“Was not their mistake once more bred of the life of slavery that they had been living?—a life which was always looking upon everything, except mankind, animate and inanimate—‘nature,’ as people used to call it—as one thing, and mankind as another, it was natural to people thinking in this way, that they should try to make ‘nature’ their slave, since they thought ‘nature’ was something outside them” — William Morris


Friday, April 22, 2011

Reaffiliations

On my travels two places stood out as outstandingly innovative places in terms of rethinking what humanities can do: Ian Bogost's LCC at Georgia Tech and Steven Blevins's English Dept at Florida International.

In Ian's case literature studies had been encapsulated in the wider configuration space of design and media studies.
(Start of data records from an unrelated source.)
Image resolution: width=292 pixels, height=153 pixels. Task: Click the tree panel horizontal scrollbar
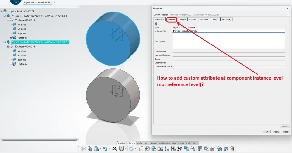40,140
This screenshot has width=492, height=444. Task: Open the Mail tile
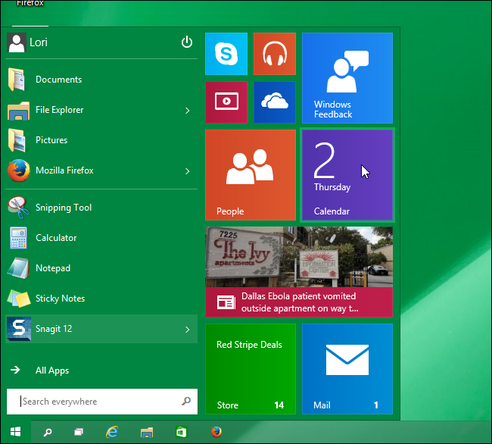347,368
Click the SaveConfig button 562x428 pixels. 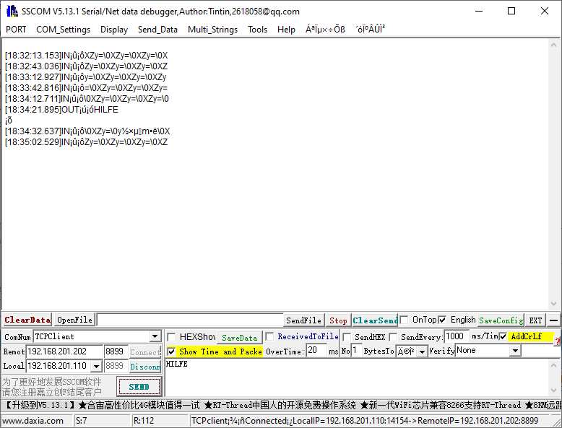[500, 320]

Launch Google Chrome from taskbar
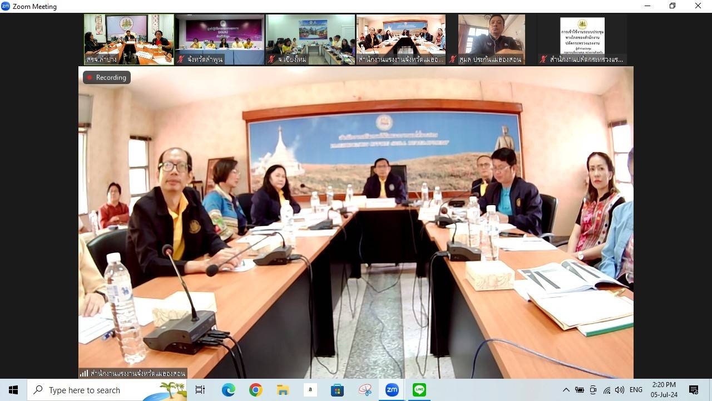pos(255,390)
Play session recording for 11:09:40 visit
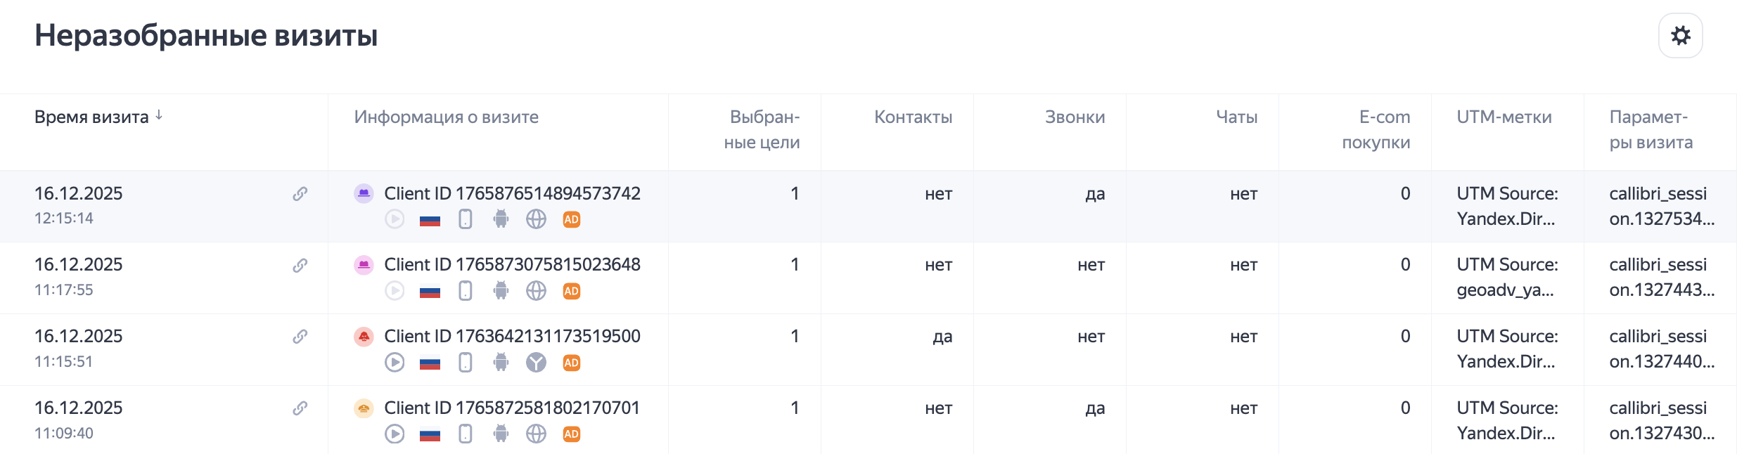The image size is (1737, 454). tap(395, 434)
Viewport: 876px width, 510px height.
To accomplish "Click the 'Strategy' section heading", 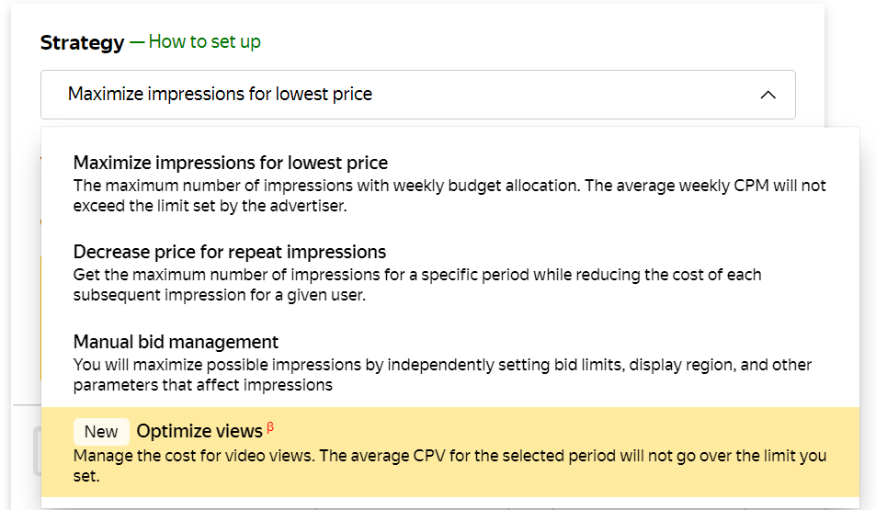I will click(82, 42).
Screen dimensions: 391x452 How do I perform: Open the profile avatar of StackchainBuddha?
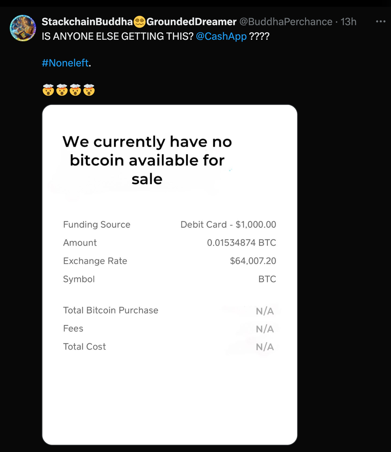click(23, 28)
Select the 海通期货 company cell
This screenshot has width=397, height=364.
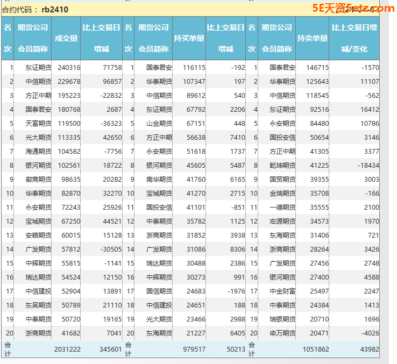click(38, 152)
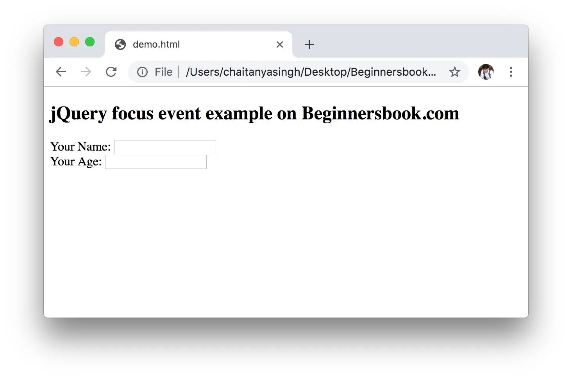Click the File label in address bar

pos(164,72)
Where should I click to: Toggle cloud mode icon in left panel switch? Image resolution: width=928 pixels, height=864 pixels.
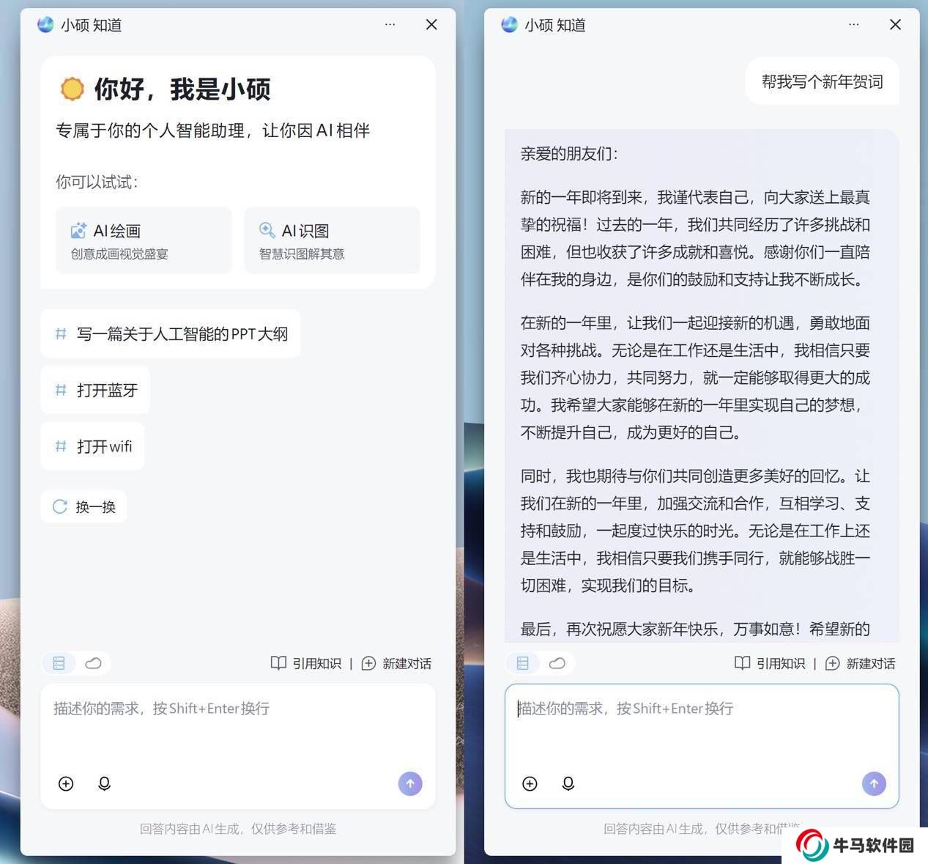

Literature interpretations became one of a suite of practices under a wider umbrella.

In Steven's case Literature was affiliated with Environmental Science: same Dean, same offices, same institutional umbrella. This was stunning yet made perfect sense: cultures are kinds of environment and nonhumans are obviously part of social space. Think of the protection and creativity afforded by such a move.

Happily Steven's place is called SEAS: School of Environment, Arts and Society. Nice...


2 comments:

Unknown said...

Thanks so much, Time for the kind words about FIU and SEAS.

Credit for the school goes to the dean of A&S, Dean Kenneth Furton, the director of SEAS, Prof. Michael Heithaus, and the chair of English, Prof. James Sutton, among many others.

As a junior faculty in English, and now SEAS, I am very pleased with how this 'reaffiliation' is working out.

Steven

Unknown said...

Thanks so much, Tim, for the kind words about FIU and SEAS.

Credit for the school goes to the dean of A&S, Dean Kenneth Furton, the director of SEAS, Prof. Michael Heithaus, and the chair of English, Prof. James Sutton, among many others.

As a junior faculty in English, and now SEAS, I am very pleased with how this 'reaffiliation' is working out.